Reproduce the passage of the Bar Mitzvah shirt essay from "At least, under" up to and including "three years ago.", without altering a single character.

**Text section**

· · · · · · ·

The other night, we had a family outing to a very large fair. The kids rode on typical fair rides that spin you around and hurl you upside down into the air after eating typical fair fare like corn dogs and fried dough.
I am not a big ride person. At all. But I do like to people watch at carnivals and fairs. I like to see what people are wearing, or what they are not wearing enough of so everyone can see the writings or etchings that cover their arms and legs in the form of a tattoo.
At least, under those summer carnival lights, there is still somewhere left on earth for self-expression.
Today, my 5th grader came home from school. His shirt was inside out.
Did I miss the note that today in school was inside out day? It’s late May. I’m kind of done with checking homework, checking notes.
No. A teacher in school made him turn it inside out.
The shirt was “too religious.”
The shirt in question said: “I rocked out at xxxxxx’s Bar Mitzvah” It was black and had a guitar emblem on it hand designed by my daughter artist-in-residence. You would think that an art teacher would have admired the shirt for its individuality. But no, she in front of the whole class made my son wear his shirt inside out for the rest of the day. No one had paid any mind to my son’s shirt until he was asked to turn it inside out.
The shirt was leftover from his brother’s Bar Mitzvah.
From three years ago.
You can blame me, teach, because he has so many of that shirt in his drawers and there was probably no other shirts left because I’m a bit behind on the laundry.
Initially, I became furious that my son could not wear anything “religious.” Would a Christian kid be asked to remove a cross? A Muslim kid remove her hajib? God in heaven, I hope not.
So I called the school with my concern and calmly (okay, NOT calmly) explained the situation.
“Oh yes, kids are not supposed to wear shirts they get from Bar or Bat Mitzvahs. It makes other kids feel …. bad.”
Sorry, but I guess I never got that memo either. Because my son, and his brother and sisters, have tons of T-shirts from Bar Mitzvahs. And sports teams. And youth group weekend retreats.
In fact, if it weren’t for all those shirts they received when they worked the Bar/Bat Mitzvah circuit, why, they may have not had any clothing that school year at all!
Giving out T-shirts, or for those high-end B’nei Mitzvah parties, sweatshirts (!) has been the popular party favor for decades.
The school’s rationale is that these types of Bar/Bat mitzvah T-shirts distract the student from their academics. The school’s rationale is that this rule is there to protect the uninvited from feeling excluded.
Let’s examine how other items of clothing, or any other actions we do, may make people feel excluded. If we are really going to take inclusiveness to the highest level, perhaps school boards should consider banning the following items of apparel:
Sports or athletic clothing: Lots of kids wear varsity clothing and some may even have varsity letters. This may make the non-athletes around them feel sad or unsatisfied with themselves.
Concert T-Shirts – I remember in high school the kids who spent all their money, or got money from their parents to go the hottest tours and they would wear their T-shirts that they bought from that concert that very next day. I remember thinking how much I too would have loved to see that band and then …. I got over it.
Vacation T-Shirts: When kids from families who can afford plane tickets during peak vacation time return from Florida or their time share in the Caribbean, it makes the white, pale pasty kids who didn’t escape to somewhere warm feel very excluded.

· · · · · · ·

**Provided data**
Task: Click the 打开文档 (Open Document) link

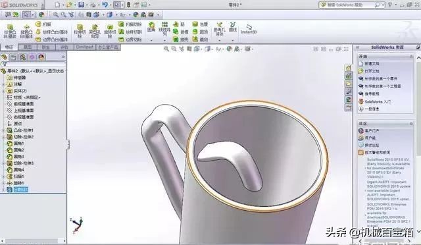Action: [x=372, y=71]
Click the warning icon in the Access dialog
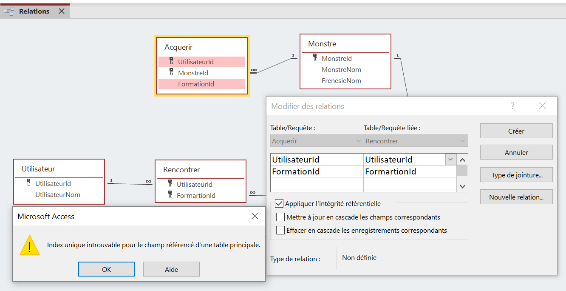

· · · · · · ·

**Exercise output**
At least, under those summer carnival lights, there is still somewhere left on earth for self-expression.
Today, my 5th grader came home from school. His shirt was inside out.
Did I miss the note that today in school was inside out day? It’s late May. I’m kind of done with checking homework, checking notes.
No. A teacher in school made him turn it inside out.
The shirt was “too religious.”
The shirt in question said: “I rocked out at xxxxxx’s Bar Mitzvah” It was black and had a guitar emblem on it hand designed by my daughter artist-in-residence. You would think that an art teacher would have admired the shirt for its individuality. But no, she in front of the whole class made my son wear his shirt inside out for the rest of the day. No one had paid any mind to my son’s shirt until he was asked to turn it inside out.
The shirt was leftover from his brother’s Bar Mitzvah.
From three years ago.